Mobile social rewards app shopkick declared Feb. 24 “Black Friday 2.” It came exactly three months after the 2011 day after Thanksgiving that is the store shopping melee known as Black Friday.

Shopkick promised its app users double the rewards, or kicks, for checking in at participating retailers’ stores and for using its bar code scanner to scan products. This was m-commerce with all carrot and no stick. The result was 7% more check-ins on Feb. 24 than on Black Friday in November 2011, and 325% more check-ins than on the previous Friday in February, reports shopkick, which declines to reveal the exact number of check-ins. Feb. 24 broke the record for the number of shopkick check-ins on a single day, the company adds.

“We asked a simple question: What if retailers could create Black Friday shopping behavior any day of the year that they wanted?” says Cyriac Roeding, co-founder and CEO of shopkick. “So we offered about double the kicks to users for walking into any shopkick Partner Alliance store, and that was still worth less than a dollar. It resulted in a dramatic increase in foot traffic.”

Stores included American Eagle Outfitters Inc. (No. 102 in the Internet Retailer Mobile Commerce Top 300), Best Buy Co. Inc. (No. 16), Crate & Barrel (No. 143), Macy’s Inc. (No. 17), Old Navy (part of Gap Inc. Direct, No. 55), Toys ‘R’ Us Inc. (No. 40), The Wet Seal Inc. (No. 154) and others.
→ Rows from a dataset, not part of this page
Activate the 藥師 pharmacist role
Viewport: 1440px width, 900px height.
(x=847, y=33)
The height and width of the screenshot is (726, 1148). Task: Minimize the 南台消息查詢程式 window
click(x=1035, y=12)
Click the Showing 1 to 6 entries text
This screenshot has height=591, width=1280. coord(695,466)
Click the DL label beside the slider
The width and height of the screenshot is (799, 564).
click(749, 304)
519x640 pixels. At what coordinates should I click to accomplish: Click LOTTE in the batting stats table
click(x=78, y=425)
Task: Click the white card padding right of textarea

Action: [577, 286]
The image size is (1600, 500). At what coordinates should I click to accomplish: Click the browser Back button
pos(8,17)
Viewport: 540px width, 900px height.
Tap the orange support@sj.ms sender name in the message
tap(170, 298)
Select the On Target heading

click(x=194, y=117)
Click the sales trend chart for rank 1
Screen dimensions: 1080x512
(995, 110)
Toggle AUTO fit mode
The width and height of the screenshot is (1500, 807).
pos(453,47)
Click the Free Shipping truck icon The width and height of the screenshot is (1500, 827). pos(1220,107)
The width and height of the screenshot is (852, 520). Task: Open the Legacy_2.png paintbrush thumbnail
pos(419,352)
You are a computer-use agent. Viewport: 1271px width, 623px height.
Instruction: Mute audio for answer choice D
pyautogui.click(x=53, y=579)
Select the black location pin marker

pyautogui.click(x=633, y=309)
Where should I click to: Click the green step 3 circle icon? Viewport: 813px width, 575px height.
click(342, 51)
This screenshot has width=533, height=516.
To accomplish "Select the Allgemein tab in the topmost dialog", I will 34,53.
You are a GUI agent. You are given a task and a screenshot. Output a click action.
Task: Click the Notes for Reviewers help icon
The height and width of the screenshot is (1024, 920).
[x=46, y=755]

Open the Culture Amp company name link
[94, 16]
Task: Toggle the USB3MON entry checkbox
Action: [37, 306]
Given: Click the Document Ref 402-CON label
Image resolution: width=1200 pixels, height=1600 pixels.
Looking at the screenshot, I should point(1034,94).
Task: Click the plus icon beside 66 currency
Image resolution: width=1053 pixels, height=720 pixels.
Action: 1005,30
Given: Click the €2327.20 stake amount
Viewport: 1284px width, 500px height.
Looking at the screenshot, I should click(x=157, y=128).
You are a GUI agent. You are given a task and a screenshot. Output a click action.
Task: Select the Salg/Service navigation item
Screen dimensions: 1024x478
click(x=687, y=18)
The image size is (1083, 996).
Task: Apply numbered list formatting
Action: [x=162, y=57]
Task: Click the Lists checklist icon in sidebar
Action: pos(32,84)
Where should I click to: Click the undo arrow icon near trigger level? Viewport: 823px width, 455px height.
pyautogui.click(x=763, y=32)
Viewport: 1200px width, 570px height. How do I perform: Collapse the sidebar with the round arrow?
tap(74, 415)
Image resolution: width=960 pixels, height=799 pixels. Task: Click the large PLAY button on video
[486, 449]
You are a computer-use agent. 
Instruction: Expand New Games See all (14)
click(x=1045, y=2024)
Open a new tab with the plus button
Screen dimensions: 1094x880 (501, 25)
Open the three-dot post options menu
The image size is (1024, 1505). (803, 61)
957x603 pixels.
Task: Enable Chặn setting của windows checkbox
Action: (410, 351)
The shopkick app detects a shopkick signal, emitted from a device located in a store and picked up by the microphone of a shopper’s phone. It then delivers kicks to the shopper’s app. Kicks are redeemed for in-store gift cards, song downloads, movie tickets, Facebook Credits, donations to 30 charities and more.

Shopkick promoted its second Black Friday through in-app messages and e-mail marketing. It says it achieved its goal of creating a network effect: It offered the same type of rewards across multiple locations, then boosted rewards at all locations on the same day and induced many consumers go not just to one store but on shopping sprees, shopkick says.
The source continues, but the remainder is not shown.